Directions — Could you print the stretch of lines below from the one with "You are a GUI" through the one with "Viewport: 1236px width, 908px height.", exactly as they stand and without any pictures?

··· Records

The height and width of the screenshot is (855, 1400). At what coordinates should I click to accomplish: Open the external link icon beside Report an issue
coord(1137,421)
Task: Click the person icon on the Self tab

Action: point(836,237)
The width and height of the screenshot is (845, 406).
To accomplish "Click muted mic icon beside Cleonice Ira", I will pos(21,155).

······
··· Records

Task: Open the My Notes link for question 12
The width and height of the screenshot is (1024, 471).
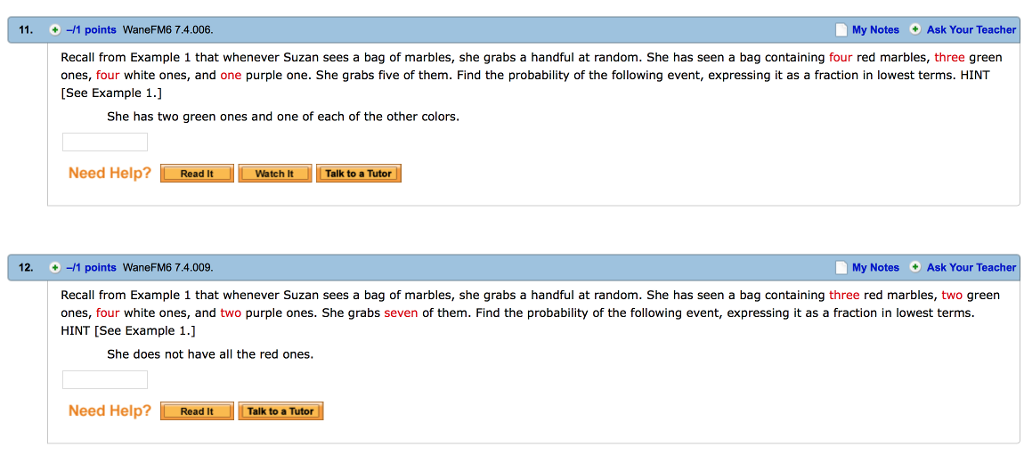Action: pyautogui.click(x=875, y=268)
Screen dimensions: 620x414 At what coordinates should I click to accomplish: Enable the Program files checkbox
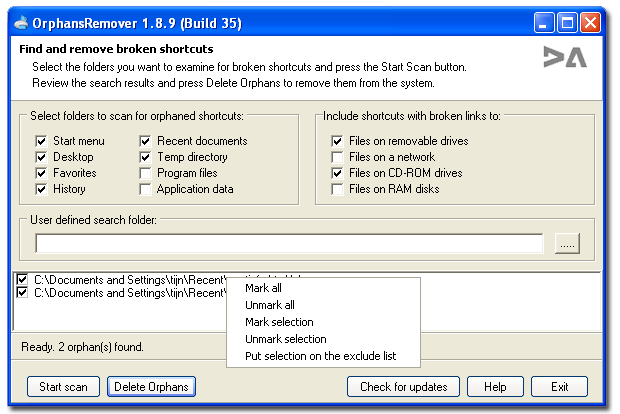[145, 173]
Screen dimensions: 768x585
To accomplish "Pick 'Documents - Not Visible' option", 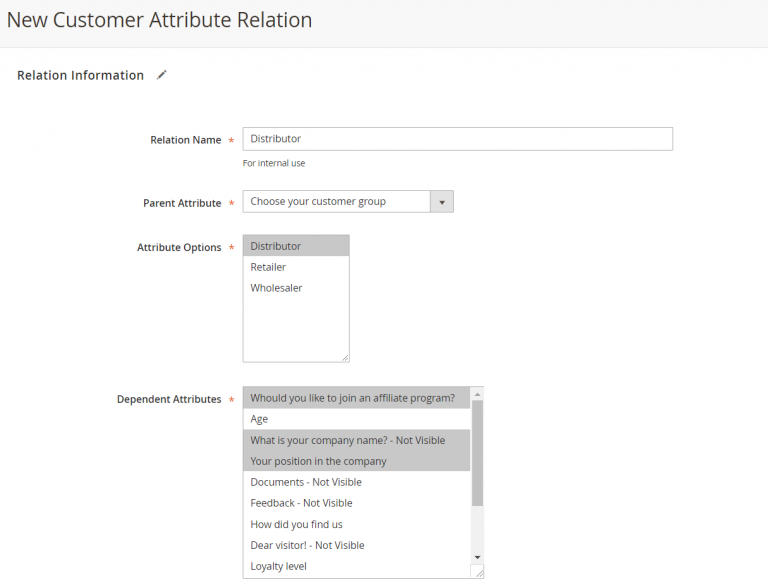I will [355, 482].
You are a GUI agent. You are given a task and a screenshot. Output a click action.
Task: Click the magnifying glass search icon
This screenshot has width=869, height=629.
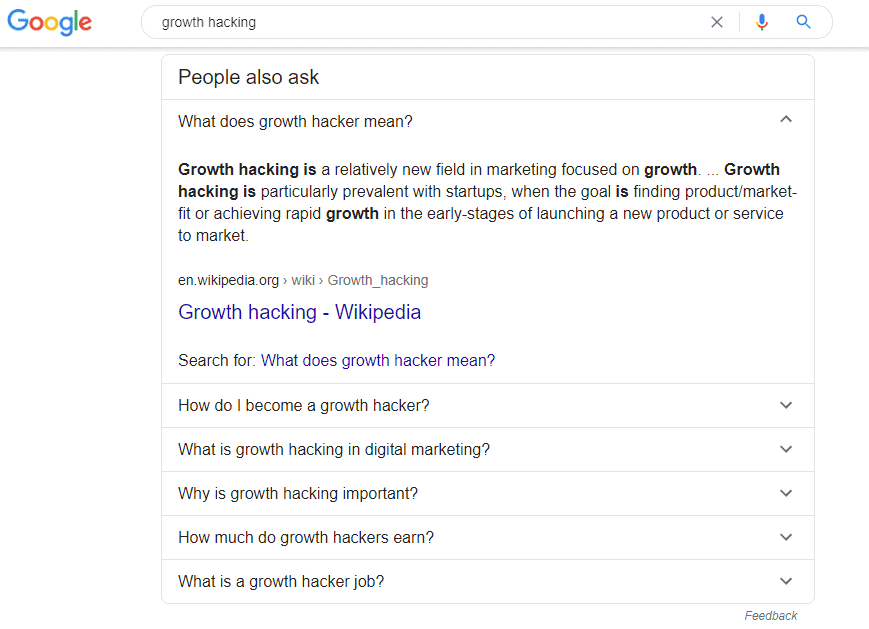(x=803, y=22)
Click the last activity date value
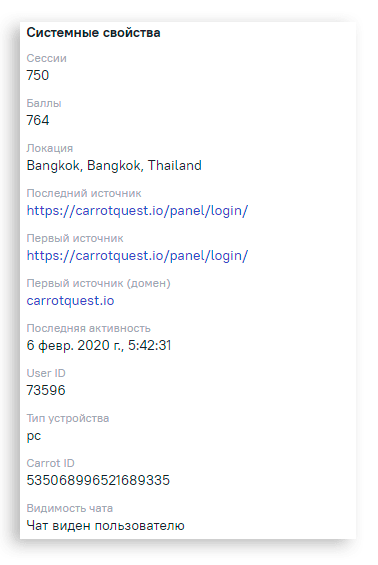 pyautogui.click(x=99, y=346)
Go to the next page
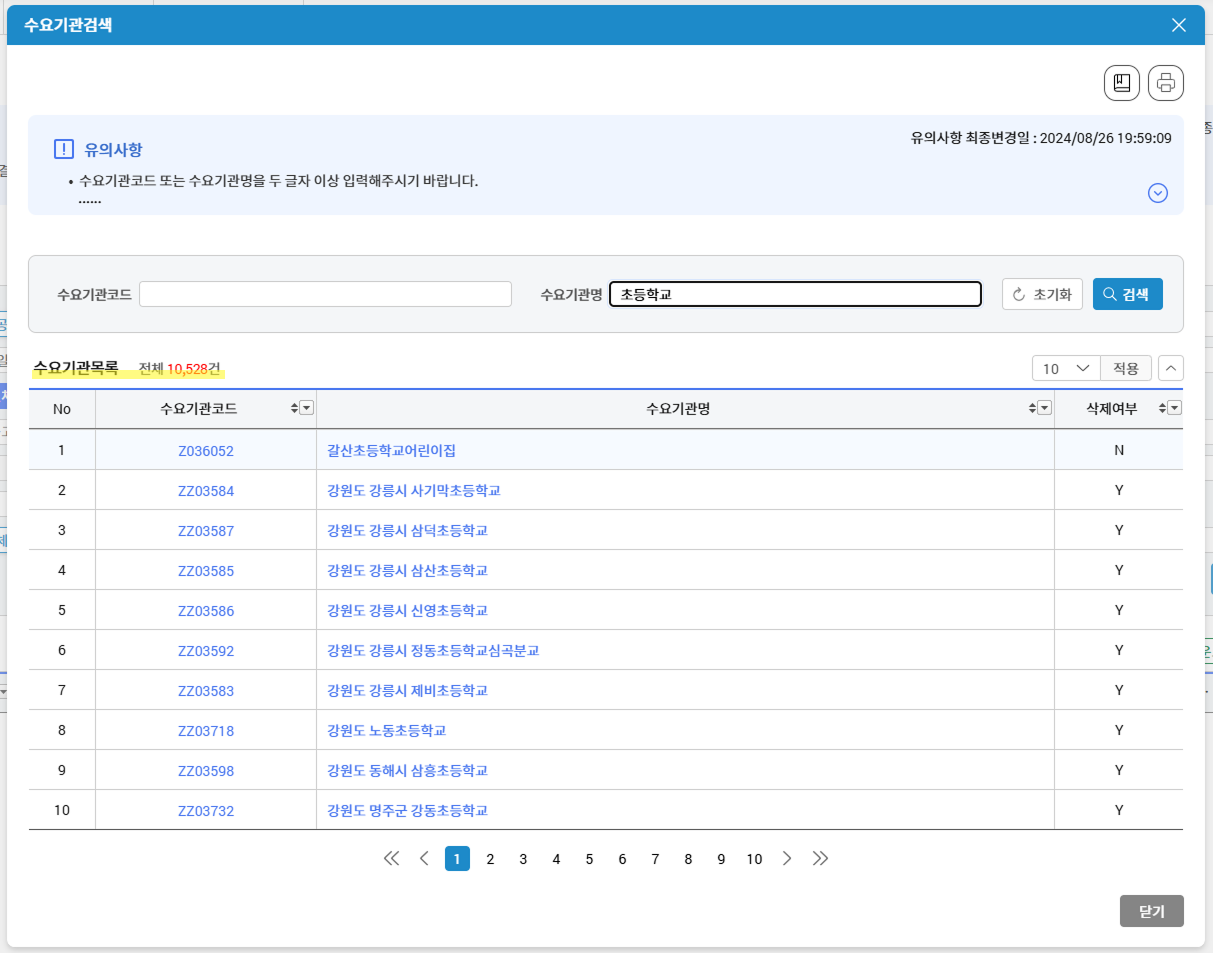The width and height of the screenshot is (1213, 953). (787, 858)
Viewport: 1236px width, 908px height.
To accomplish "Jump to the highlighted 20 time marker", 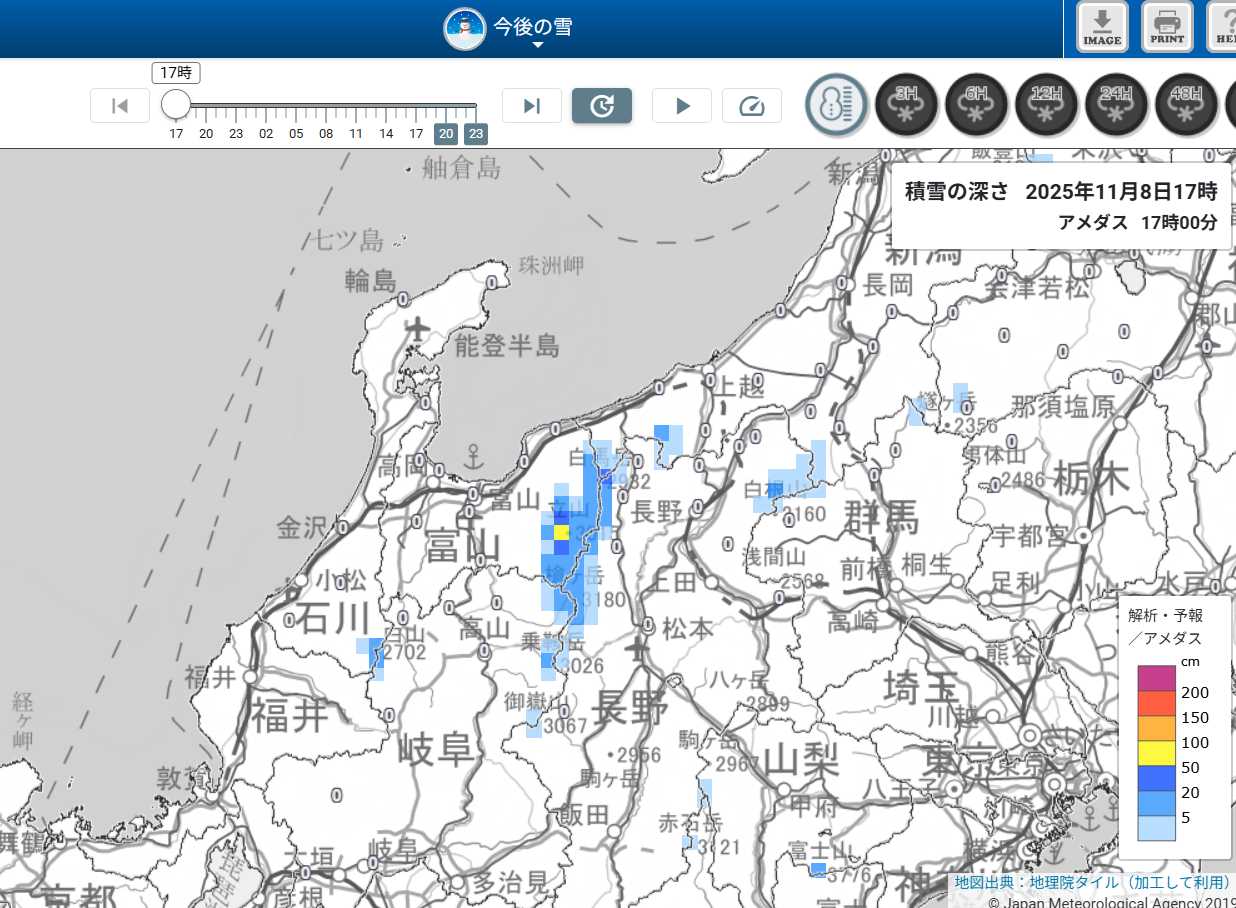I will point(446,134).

······

Finished exercise —
You are a GUI agent. You are given a task and a screenshot. Output a click action.
Task: Click the magnifying glass search icon
This screenshot has width=869, height=629.
(x=803, y=22)
Click the last activity date value
 pyautogui.click(x=99, y=346)
Go to the next page
The width and height of the screenshot is (1213, 953). (787, 858)
Viewport: 1236px width, 908px height.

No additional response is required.